We live in a world characterised by scarcity.  An object is scarce if it can be used in multiple incompatible ways.  For example, apples are scarce because, for a given apple, it can be used to make an apple pie, OR put into a fruit salad, OR eaten alone.  It cannot be used for more than one of these purposes.  One cannot eat an apple and have it too.  Once it has been used for one purpose, it no longer exists to serve another purpose.  Because of scarcity, humans must make choices.  If I have an apple, I must decide to use it for one purpose to the exclusion of other incompatible purposes.

We also live in a world of diversity; different people have different ideas about how to use scarce objects.  For a given apple, either I use it for my chosen purpose, or you use it for your purpose.  We cannot both use the apple because our purposes are incompatible.  Ultimately, either I will get to use the apple, or you will.  Scarce objects in a world of multiple individuals are rivalrous objects.  The rivalry is between the two people who both want to use the same scarce object, but for different purposes, and they cannot both get their way.  All material objects are scarce and potentially rivalrous. 
 
Non-human animals have to deal with the problem of rivalrous objects, just like humans do.  When non-human animals have a dispute over how some object is to be used, they have little choice but to fight for it or lose it to the other party.  They are permanently in a state of war of all-against-all because they lack the attribute that has enabled humans to solve the problem of rivalrous goods: reason.  Without some way to peacefully resolve disputes about rivalrous goods, civilization could not have developed.

What was the solution that evolved in humans to solve the problem of rivalrous goods?  The answer is the concept of property.  Property is the idea that certain scarce objects are associated with certain individuals.  The individual is said to be the owner of the scarce object.  This means that whenever there is a dispute about some scarce object, the question to ask is ‘who is the owner of this object?’  Because the owner is the individual who has, or ought to have, ultimate decision-making jurisdiction over how that scarce object is used.  

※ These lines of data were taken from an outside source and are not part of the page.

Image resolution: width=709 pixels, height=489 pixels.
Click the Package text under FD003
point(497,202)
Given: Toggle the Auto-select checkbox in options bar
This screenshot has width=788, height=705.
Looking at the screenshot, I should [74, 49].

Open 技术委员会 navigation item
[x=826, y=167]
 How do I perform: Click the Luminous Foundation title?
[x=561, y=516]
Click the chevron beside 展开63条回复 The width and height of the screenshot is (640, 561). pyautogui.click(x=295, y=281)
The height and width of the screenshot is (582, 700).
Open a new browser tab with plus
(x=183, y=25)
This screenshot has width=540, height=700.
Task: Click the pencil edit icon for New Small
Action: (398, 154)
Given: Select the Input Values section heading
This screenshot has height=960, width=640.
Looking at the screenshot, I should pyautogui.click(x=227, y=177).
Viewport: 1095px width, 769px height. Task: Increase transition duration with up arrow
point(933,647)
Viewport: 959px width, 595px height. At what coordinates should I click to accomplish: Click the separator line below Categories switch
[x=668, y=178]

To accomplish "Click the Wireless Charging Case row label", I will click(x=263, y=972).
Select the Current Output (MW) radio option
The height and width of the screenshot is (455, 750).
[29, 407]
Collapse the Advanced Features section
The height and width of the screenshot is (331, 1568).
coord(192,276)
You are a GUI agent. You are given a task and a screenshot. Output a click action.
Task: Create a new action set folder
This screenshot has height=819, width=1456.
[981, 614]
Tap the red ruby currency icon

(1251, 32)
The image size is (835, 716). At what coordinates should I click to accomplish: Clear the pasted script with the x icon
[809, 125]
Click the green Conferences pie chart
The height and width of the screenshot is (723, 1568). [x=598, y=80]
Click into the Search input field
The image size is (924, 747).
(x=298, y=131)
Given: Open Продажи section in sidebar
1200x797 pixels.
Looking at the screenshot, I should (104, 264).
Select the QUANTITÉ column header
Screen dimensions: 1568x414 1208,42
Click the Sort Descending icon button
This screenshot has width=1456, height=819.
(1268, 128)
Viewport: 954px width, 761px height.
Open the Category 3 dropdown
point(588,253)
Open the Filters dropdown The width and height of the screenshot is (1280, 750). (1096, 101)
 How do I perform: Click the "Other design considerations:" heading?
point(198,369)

If you and I both want to use the same apple for our own incompatible purposes, which one of us will get his way?  Who will get to exercise ultimate decision-making jurisdiction over the apple?  The answer is by definition the (de facto) owner of the apple.  The owner of the apple gets to decide how the apple gets used, and no other party can use the apple for a different purpose without the consent of the owner.  If you own the apple and I do use the apple against your wishes, I would be ‘violating a property boundary’, or ‘infringing on your (ownership) rights’.

Humans have evolved to intuitively understand and acknowledge the principle of ownership.  Most of us understand that it is wrong to use an object belonging to another person without their consent. 
 
Not everyone accepts or respects this concept however.  If a person does violate a property boundary, either intentionally or accidentally, the owner and the violator are involved in a dispute about a scarce object.  If they cannot resolve the dispute peacefully, and do not want to be at war with each other, they may turn to a third-party to help them resolve the dispute.  That third-party is offering dispute resolution services.  

The dispute-resolver or ‘judge’ must first establish the facts of the dispute he is trying to resolve.  But agreement on the facts is not always sufficient to resolve the dispute. The dispute may have more to do with principles.  Both parties may claim to be the rightful owner, and accuse the other of violating their rights.  You may say “I own the apple because of X, therefore Graham violated my right when he ate my apple”.  I may say “I own the apple because of Y, therefore Ben violated my right when he ate my apple”.

The judge must now decide who has the stronger claim to be the owner of the apple, or who has the strongest link to it.  He needs to establish which party is the owner of the object in dispute, and which party is the violator.  The judge must assess your claim X against my claim Y.  The judge may look to previous disputes of this kind to see how they were resolved.  Or he may turn to political philosophy to guide his decision.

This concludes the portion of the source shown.